Iran Looks to Skirt US Sanctions

Much like China, Iran banned its citizens from using foreign cryptocurrency in 2018 but is now releasing its own domestic digital currency as it struggles under the harshest US sanctions to date. It’s new cryptocoin, called crypto-rial, is meant, in part, to help facilitate international transactions by evading sanctions with untraceable bank transfers. The crypto-rial is backed by gold and currently being tested in the Iranian banking infrastructure. The government will provide users with its own virtual exchange platforms. 

Iran enjoys the benefit of cheap electricity, which will help facilitate the mining of the crypto-rial. Currently, the government plans to delegate mining responsibilities to private tech firms in the country. 

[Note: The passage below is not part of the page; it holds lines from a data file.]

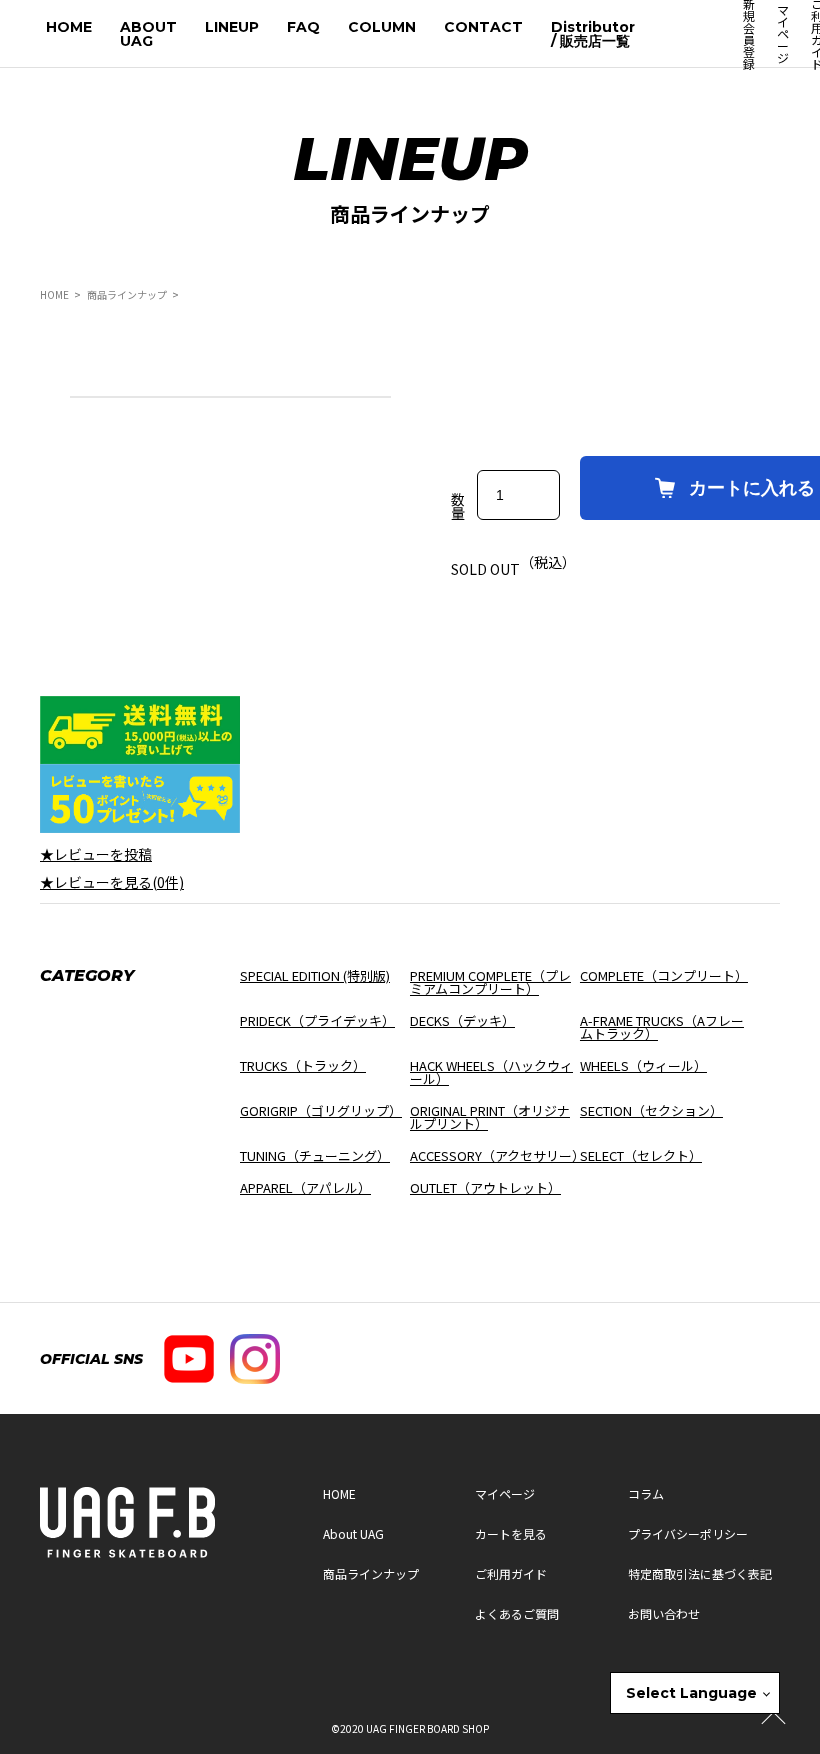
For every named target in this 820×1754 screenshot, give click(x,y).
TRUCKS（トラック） (303, 1065)
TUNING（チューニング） (315, 1155)
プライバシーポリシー (688, 1533)
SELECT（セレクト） (641, 1155)
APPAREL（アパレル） (305, 1187)
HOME (69, 27)
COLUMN (382, 27)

Venezuela Seeks to Stabilize Economy

The Venezuelan government is looking to find a way to deal with crippling hyperinflation and promote assurance in an economy that is crumbling under US sanctions. In light of this, the government released the petro in 2018 as its fiat money became virtually worthless, looking for a way to access international finances. 

While it appeared to have a rough start, it has recently picked up momentum, trading at exponential levels of volume. The US government signed an executive order prohibiting American businesses and citizens from using the petro, which is perhaps a sign of its legitimacy.

It remains to be seen to what extent national cryptocurrencies may be effective in destabilizing the US dollar or bypassing it in international trade. Governments like China and Iran will still have work to do in selling it to their people once their digital currencies get launched. Still, it can be disheartening for cryptocoin enthusiasts to see it used for means not necessarily in step with the values that the blockchain was founded on.